6.147 The choice of economic variables could extend to the full set of supply and use variables. The main variables by industry suggested in this presentation are measures of output, intermediate consumption, gross value added and employment. Each of these variables gives an indication of the relative size of each industry and hence assists in determining whether the associated emissions are significant factors for a specific industry and for the economy.

6.148 Part 1-4 also includes economic data on household final consumption expenditure (at the intersection of the row “Intermediate consumption and final use” and the column “Households”). The expenditure could be further classified to show the expenditure on products used for the purposes of transport and heating as these household activities are key sources of air emissions.

6.149 In parts 5 and 6, economic data on expenditure for environmental protection purposes and on environmental taxes are included. These data can be compared with the levels of emissions and can hence assist in assessing the effectiveness of industry, household and government responses to air emissions.

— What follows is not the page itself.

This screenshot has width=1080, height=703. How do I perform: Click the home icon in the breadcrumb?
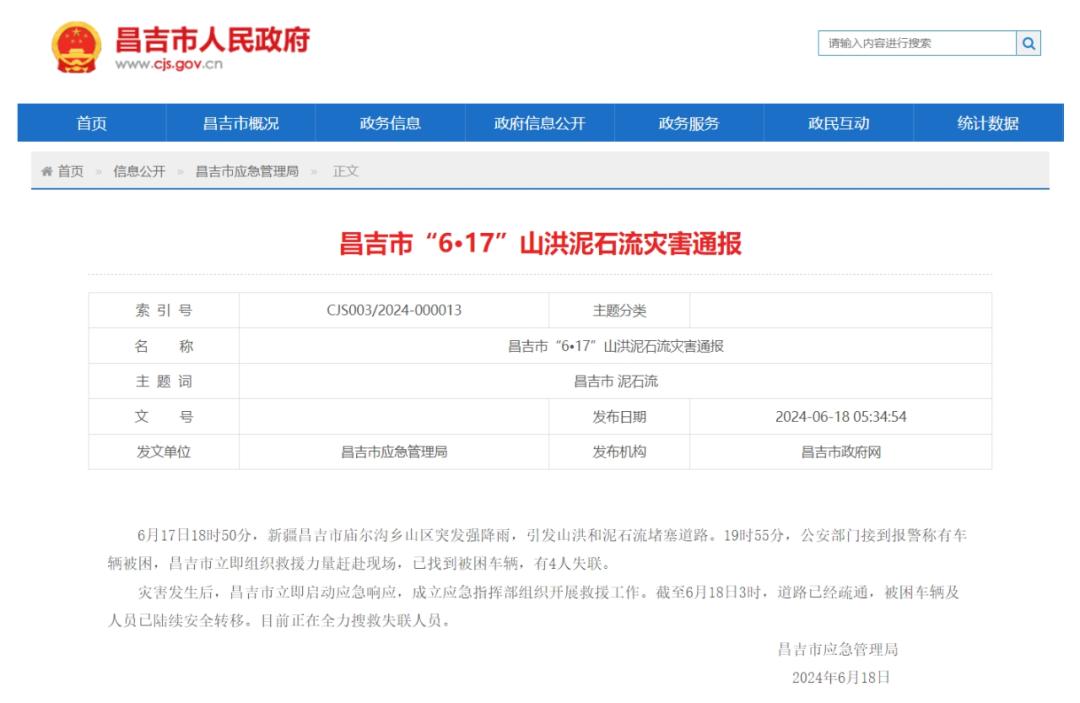point(44,170)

6.150 In parts 7 and 8 of the table, estimates of total air emissions broken down by type of substance are recorded. They are classified by industry and for households. The industry classification is the same as that used in the classification of the economic variables in parts 1-6. Note that following the general accounting principles, all emissions by government units are recorded against the relevant industry activity (e.g., public administration) rather than in the column entitled “Government” (see sect. 3.2 for details of this treatment).

6.151 A subset of total air emissions by industry relating to those due to transport activity is also shown in the table. Although transport activity will be most concentrated in the transport industry, all industries are likely to generate emissions owing to some extent to transport activity. The identification of transport emissions is important from a compilation perspective because adjustments are often needed to account for emissions from transport activity, for example, for that of households, and for resident and non-resident emissions.

6.152 In order to obtain the most benefit from the information on these various areas concerning air emissions, it is important to compile time series. Times series of information allow for an analysis of trends and also permit analysis of relationships between different variables that may not be evident in the assessment of data for a single time period. For example, it would not be expected that expenditure on environmental protection would lead to reductions in air emissions in the same accounting period.

6.153 Overall, this combined accounts framework for air emissions shows the benefits of the use of the same classifications and structures for the organization of different data. It permits the assessment of the relative importance of different air emissions, the derivation of relevant indicators for monitoring changes in air emissions, and the development of models based on the structured data set.